> [Work required]: Give everything from the line containing "This screenshot has width=600, height=474." down to the line containing "(x=119, y=118)" once more, swapping "Usage and Statistics" for "Usage and Reports" and leaving the rest of those records unchanged.

> [Provided data]:
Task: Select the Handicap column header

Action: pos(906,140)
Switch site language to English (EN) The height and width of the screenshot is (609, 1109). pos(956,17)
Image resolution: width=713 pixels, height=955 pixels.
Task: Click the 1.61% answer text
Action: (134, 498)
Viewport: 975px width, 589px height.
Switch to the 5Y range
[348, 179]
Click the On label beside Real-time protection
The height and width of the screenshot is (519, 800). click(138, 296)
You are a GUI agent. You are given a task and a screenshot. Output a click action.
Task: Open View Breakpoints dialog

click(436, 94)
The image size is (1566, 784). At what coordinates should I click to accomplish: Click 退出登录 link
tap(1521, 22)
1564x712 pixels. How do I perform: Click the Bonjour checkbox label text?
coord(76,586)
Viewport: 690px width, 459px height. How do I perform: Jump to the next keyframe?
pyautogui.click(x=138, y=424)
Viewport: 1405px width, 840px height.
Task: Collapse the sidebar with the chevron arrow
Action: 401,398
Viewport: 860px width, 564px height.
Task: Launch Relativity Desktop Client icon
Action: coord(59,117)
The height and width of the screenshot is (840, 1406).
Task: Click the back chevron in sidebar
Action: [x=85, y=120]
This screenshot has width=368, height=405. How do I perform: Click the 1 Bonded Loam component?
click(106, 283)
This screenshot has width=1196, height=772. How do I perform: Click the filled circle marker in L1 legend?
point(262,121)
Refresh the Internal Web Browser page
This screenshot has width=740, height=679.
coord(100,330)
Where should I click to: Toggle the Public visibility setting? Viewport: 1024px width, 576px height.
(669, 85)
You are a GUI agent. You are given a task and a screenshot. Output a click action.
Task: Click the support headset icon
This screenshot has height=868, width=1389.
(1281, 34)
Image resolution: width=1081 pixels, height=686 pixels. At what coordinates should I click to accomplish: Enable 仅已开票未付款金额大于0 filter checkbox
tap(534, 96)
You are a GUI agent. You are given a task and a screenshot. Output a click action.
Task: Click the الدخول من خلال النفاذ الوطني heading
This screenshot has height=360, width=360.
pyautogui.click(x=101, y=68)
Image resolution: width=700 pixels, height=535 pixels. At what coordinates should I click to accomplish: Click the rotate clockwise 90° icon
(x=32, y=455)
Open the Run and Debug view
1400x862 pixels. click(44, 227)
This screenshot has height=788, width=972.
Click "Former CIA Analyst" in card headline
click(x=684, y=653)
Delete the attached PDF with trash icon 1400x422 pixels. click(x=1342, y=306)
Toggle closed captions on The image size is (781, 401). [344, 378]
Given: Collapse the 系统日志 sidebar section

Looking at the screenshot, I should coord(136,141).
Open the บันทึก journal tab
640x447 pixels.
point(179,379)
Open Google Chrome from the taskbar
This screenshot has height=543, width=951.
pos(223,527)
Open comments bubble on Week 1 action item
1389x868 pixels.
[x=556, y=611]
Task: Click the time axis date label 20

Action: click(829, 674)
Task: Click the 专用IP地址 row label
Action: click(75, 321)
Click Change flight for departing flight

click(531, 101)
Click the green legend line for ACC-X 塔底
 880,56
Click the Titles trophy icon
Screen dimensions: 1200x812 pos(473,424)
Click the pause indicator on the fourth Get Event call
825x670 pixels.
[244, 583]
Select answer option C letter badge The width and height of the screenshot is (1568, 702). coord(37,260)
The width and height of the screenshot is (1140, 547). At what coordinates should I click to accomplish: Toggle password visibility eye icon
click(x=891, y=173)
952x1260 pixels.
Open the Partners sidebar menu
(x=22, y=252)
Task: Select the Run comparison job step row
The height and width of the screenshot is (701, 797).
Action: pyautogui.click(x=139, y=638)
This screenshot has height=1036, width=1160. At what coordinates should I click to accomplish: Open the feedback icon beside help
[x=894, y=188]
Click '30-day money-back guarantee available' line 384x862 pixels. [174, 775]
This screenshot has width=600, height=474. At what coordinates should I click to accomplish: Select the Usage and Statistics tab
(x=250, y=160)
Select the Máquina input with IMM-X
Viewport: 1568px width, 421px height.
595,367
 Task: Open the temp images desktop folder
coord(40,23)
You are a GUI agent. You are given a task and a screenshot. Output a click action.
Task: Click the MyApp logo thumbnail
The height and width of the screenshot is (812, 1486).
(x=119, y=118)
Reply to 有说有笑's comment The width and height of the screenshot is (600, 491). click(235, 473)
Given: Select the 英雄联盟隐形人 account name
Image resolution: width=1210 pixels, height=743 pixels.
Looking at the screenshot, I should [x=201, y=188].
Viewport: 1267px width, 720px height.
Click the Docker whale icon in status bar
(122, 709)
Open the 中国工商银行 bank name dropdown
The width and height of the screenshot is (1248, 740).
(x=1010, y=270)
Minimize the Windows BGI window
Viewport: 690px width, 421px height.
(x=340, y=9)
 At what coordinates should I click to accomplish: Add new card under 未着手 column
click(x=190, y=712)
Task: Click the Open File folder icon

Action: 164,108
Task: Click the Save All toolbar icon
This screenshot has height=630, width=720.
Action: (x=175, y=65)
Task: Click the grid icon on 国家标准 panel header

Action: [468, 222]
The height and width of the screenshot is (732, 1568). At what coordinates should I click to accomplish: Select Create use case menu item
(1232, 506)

> [Answer below]:
This screenshot has width=600, height=474. At what coordinates should I click to accomplish: Select the Usage and Reports tab
(x=250, y=160)
Select the Máquina input with IMM-X
Viewport: 1568px width, 421px height.
595,367
 Task: Open the temp images desktop folder
coord(40,23)
You are a GUI agent. You are given a task and a screenshot. Output a click action.
Task: Click the MyApp logo thumbnail
The height and width of the screenshot is (812, 1486).
(x=119, y=118)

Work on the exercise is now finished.